La quantità   di notizie false diffuse dai media americani, o la pura e semplice fabbricazione di notizie  per accusare il presidente in carica, è tale da non poter essere contenuta in un articolo. Occorreranno molti volumi, ed anni d’inchieste (giudiziarie speriamo) per   stabilire le responsbailità – anche penali.
Vi rendete conto che i maggiori giornali USA hanno vinto il Pulitzer  PER aver scritto  notizie totalmente false?”, ha detto Kellianne  Polls, consigliera di Donald.
Un gigantesco apparato di menzogna organizzato scientemente e  in modo coordinato dai  tutti i “grandi media”  anti-Trump,   durato due anni, nel corso del quale sono state travolte persone innocenti a cui hanno distrutto la carriera, fatto perdere il lavoro, intercettare i telefoni;   coinvolte le loro famiglie,  a cominciare dai  figli di Trump  , come Donald jr,  e la stessa Melania – accusata falsamente di aver lavorato come straniera  in Usa  senza promesso –






macchiato il loro  onore, esposti alla gogna  e all’intrusione.  Inoltre, diffamato praticamente tutto il personale che Trump ha nominato  mandando via gli uomini di Obama, a cominciare del nuovo capo della Cia, Gina Haspel,  sostenendo che   aveva personalmente partecipato a  torturare prigionieri in una prigione segreta.

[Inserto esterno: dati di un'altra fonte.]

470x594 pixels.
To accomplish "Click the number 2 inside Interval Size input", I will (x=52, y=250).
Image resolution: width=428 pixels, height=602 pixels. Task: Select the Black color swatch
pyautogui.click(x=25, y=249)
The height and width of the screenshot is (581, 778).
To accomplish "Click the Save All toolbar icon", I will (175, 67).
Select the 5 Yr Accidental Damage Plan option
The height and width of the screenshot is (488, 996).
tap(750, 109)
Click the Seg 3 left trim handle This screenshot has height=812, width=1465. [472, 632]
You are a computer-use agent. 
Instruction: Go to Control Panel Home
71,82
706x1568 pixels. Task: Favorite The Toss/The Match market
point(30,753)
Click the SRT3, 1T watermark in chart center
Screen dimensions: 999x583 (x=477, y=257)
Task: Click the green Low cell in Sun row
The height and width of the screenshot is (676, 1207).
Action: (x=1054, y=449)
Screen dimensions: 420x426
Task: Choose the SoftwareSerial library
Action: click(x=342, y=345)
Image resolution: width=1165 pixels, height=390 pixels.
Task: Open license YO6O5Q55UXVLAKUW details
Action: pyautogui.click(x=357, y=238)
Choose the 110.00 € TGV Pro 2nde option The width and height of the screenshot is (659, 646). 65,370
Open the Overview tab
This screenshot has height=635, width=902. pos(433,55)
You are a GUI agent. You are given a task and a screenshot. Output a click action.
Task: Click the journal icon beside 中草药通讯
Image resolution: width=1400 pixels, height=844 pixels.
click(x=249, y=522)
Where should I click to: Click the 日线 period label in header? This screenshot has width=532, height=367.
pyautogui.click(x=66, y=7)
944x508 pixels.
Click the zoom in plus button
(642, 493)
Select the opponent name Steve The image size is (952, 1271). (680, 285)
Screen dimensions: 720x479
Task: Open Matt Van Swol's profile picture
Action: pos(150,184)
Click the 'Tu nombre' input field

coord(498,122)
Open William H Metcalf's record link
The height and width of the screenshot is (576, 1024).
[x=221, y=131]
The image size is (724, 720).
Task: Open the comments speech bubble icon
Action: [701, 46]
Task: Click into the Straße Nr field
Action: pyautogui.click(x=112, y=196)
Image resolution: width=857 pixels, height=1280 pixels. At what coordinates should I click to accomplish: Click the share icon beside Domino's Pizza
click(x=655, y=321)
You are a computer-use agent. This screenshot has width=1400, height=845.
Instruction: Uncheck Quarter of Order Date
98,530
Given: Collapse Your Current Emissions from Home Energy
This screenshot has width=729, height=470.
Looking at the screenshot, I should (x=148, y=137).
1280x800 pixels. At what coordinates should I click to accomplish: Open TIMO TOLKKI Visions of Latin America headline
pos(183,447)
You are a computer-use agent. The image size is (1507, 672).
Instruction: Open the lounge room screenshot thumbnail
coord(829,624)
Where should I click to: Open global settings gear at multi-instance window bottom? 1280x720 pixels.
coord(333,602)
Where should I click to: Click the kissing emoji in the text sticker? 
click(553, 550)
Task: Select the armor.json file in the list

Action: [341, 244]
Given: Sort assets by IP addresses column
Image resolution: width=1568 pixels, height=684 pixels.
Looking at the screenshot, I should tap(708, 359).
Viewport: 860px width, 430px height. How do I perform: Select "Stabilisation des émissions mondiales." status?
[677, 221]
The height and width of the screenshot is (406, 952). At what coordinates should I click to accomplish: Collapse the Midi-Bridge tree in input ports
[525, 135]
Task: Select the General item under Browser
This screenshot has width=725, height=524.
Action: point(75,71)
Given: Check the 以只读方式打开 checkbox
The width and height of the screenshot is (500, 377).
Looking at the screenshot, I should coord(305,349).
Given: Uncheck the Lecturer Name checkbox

Per una lista (provvisoria) delle falsità diffuse creata dai media sul Russiagate, qui:
 https://sharylattkisson.com/50-media-mistakes-in-the-trump-era-the-definitive-list/

Sono i mass media  che prima di mentire  su  Trump come agente di Putin, hanno mentito sulle “armi di distruzione di massa” di Saddam; hanno mentito sui veri autori  dell’11 Settembre; hanno   mentito sulla  creazione dell’ISIS (americano-saudita), mentito sulla Siria e sulle “primavere” islamiche e sull’Ucraina; mentono su Israele e su Wall street, distolgono l’attenzione sui crimini veri del  loro stato perseguendo delitti  inventati, per “parlar d’altro”. Come Fabio Fazio e i nostri media mainstream  contro Salvini e pro-PD.
E  ancora democrazia, quello che premia un simile immane fabbricatore industriale di fake news? E’ solo un Big Carnival.